Il n'a aucun statut : la législation tunisienne vise le cannabis et ses dérivés sans seuil de THC ni catégorie de chanvre industriel destinée au public. En cas de contrôle, un produit de CBD relève de l'appréciation des autorités sur le fondement du droit des stupéfiants.
Qu'est-ce que la loi 52 en Tunisie ?
La loi n° 92-52 du 18 mai 1992 sur les stupéfiants, longtemps l'une des plus sévères de la région : elle punissait la consommation de cannabis d'au moins un an de prison sans possibilité de circonstances atténuantes. Une réforme de 2017 a rétabli le pouvoir d'appréciation du juge, sans dépénaliser l'usage.

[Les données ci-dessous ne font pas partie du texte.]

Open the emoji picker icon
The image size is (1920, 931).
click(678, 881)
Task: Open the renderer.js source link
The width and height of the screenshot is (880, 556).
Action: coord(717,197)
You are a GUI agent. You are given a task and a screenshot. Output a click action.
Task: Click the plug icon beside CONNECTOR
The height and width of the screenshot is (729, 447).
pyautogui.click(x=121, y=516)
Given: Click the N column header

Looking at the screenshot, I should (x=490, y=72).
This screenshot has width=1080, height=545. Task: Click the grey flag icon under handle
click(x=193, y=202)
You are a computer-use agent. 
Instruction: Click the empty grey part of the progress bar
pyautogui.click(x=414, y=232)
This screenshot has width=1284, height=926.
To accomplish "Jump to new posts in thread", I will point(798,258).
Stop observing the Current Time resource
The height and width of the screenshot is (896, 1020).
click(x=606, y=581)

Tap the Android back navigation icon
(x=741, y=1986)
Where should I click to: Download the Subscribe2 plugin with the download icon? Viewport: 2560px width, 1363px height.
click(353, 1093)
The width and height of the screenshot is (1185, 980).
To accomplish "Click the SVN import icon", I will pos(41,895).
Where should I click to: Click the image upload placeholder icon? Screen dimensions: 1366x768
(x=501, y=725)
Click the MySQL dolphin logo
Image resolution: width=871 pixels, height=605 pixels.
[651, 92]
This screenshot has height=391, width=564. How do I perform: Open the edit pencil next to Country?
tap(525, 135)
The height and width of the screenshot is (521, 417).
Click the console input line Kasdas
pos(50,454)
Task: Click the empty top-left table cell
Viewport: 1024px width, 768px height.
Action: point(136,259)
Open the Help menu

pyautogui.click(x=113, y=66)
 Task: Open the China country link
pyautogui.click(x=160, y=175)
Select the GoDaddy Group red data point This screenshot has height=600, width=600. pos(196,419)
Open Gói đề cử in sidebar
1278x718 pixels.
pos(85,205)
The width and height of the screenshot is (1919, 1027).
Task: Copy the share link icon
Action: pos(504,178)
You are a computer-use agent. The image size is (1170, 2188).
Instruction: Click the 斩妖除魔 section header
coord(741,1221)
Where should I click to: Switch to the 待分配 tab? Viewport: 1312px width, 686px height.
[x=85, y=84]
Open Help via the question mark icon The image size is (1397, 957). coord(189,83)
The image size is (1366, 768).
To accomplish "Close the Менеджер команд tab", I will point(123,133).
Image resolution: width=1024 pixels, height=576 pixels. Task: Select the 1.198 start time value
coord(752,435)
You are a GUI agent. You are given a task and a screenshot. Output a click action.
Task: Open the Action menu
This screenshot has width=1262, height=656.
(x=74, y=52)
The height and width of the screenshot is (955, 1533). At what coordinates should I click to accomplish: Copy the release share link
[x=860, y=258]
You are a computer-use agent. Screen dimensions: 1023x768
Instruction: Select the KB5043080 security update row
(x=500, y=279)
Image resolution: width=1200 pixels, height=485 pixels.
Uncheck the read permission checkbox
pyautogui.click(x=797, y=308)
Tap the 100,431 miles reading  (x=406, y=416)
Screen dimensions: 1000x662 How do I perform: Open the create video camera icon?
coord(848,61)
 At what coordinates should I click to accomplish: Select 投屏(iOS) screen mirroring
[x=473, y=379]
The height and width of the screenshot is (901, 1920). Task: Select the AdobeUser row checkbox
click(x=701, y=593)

Peut-on emporter du CBD en Tunisie ?
Non, c'est la règle prudente : ni huile, ni fleurs, ni gummies. Il n'existe pas d'ordonnance pour le CBD et aucune catégorie juridique ne le protège sur place. Mieux vaut préparer une routine de sommeil sans CBD pour la durée du séjour.
La Tunisie va-t-elle dépénaliser le cannabis ?
Le débat existe depuis 2011, avec des projets de dépénalisation de l'usage et d'approche sanitaire qui n'ont pas abouti au-delà de la réforme de 2017. La question du chanvre industriel est portée par quelques voix agricoles, sans traduction politique.